Segment Start: DATASET RECORDS

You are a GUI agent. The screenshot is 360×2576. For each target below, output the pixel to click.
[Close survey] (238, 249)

Segment End: DATASET RECORDS
Segment Start: DATASET RECORDS

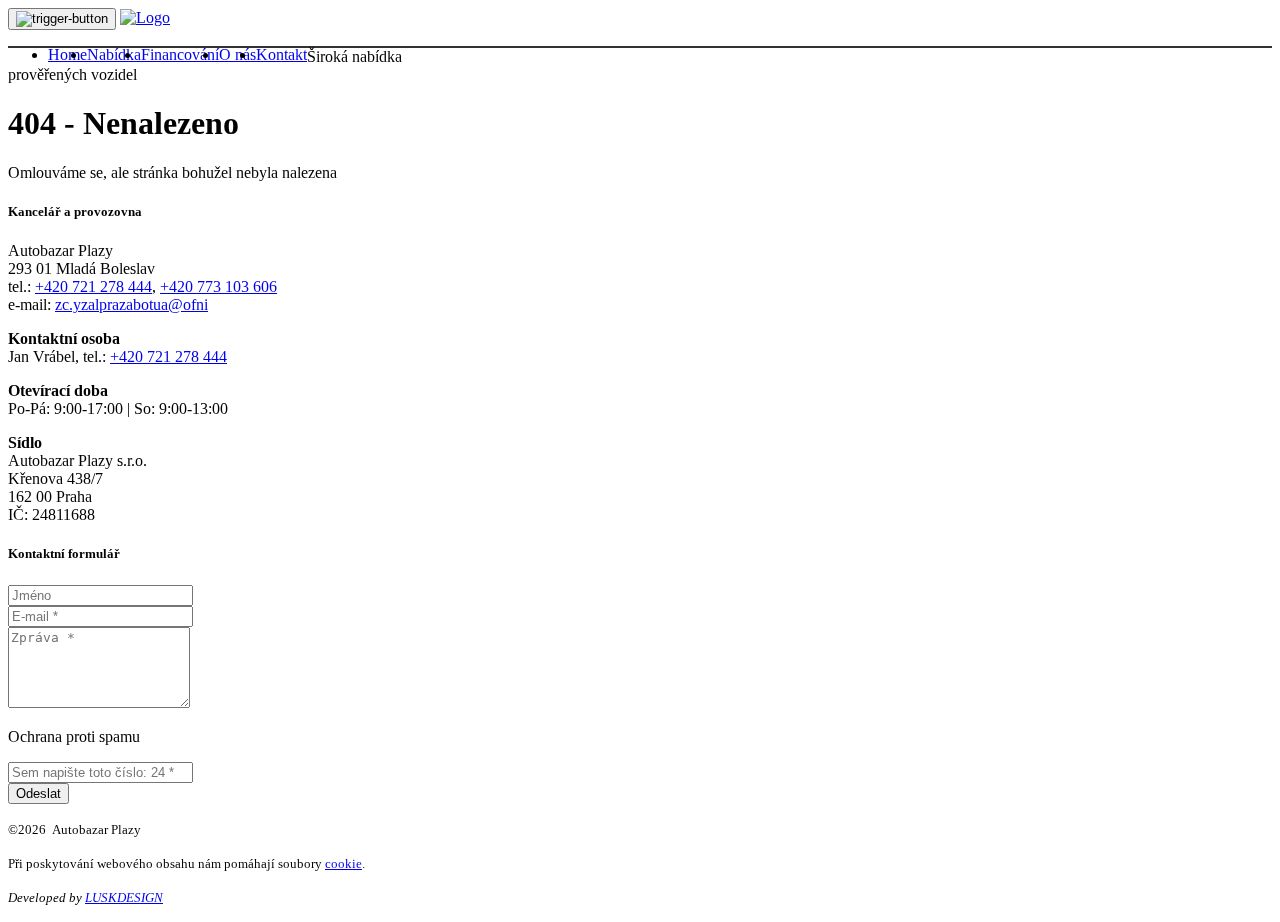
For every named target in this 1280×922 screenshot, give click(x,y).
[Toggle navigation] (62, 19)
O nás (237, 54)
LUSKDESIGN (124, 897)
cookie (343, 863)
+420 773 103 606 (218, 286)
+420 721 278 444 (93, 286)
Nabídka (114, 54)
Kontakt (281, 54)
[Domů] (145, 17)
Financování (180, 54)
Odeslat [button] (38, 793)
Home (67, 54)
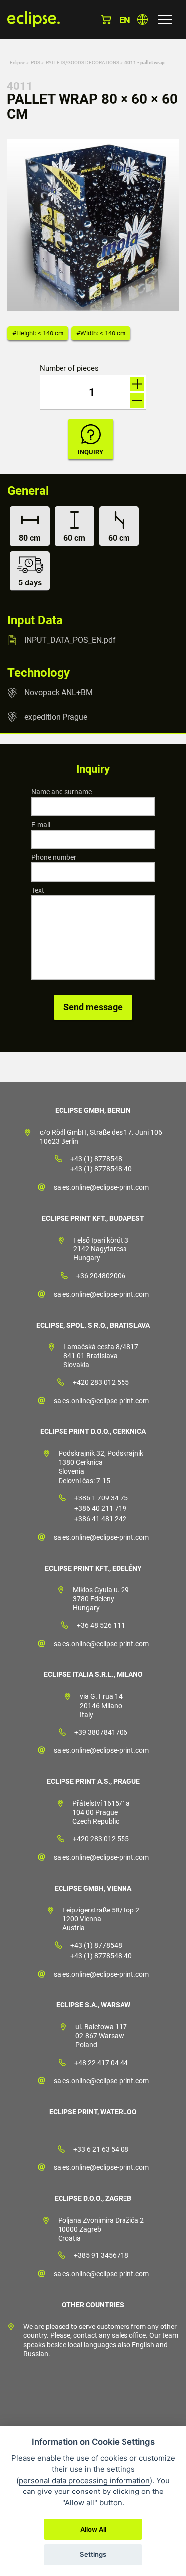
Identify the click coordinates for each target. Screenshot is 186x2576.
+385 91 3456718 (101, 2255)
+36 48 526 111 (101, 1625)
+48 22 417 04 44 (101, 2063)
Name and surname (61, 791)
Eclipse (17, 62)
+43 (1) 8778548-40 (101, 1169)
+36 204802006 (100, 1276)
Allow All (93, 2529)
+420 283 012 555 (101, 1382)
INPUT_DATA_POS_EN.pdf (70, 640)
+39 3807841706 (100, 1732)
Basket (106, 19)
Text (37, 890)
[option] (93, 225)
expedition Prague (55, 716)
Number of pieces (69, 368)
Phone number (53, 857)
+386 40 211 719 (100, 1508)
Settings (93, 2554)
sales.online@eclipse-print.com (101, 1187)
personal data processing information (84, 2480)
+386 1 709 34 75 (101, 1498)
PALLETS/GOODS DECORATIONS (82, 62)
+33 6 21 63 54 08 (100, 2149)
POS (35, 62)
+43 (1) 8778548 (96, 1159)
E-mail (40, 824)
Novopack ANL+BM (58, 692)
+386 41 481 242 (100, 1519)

Segment End: DATASET RECORDS

• [WHAT YOU NEED TO DO]: In the listing above, locate the line containing "08 (100, 2149)" and the line containing "242 (100, 1519)". Extract those two lines and every line between them, exactly as written, and only those.

• [EXPECTED OUTPUT]:
+33 6 21 63 54 08 (100, 2149)
POS (35, 62)
+43 (1) 8778548 (96, 1159)
E-mail (40, 824)
Novopack ANL+BM (58, 692)
+386 41 481 242 (100, 1519)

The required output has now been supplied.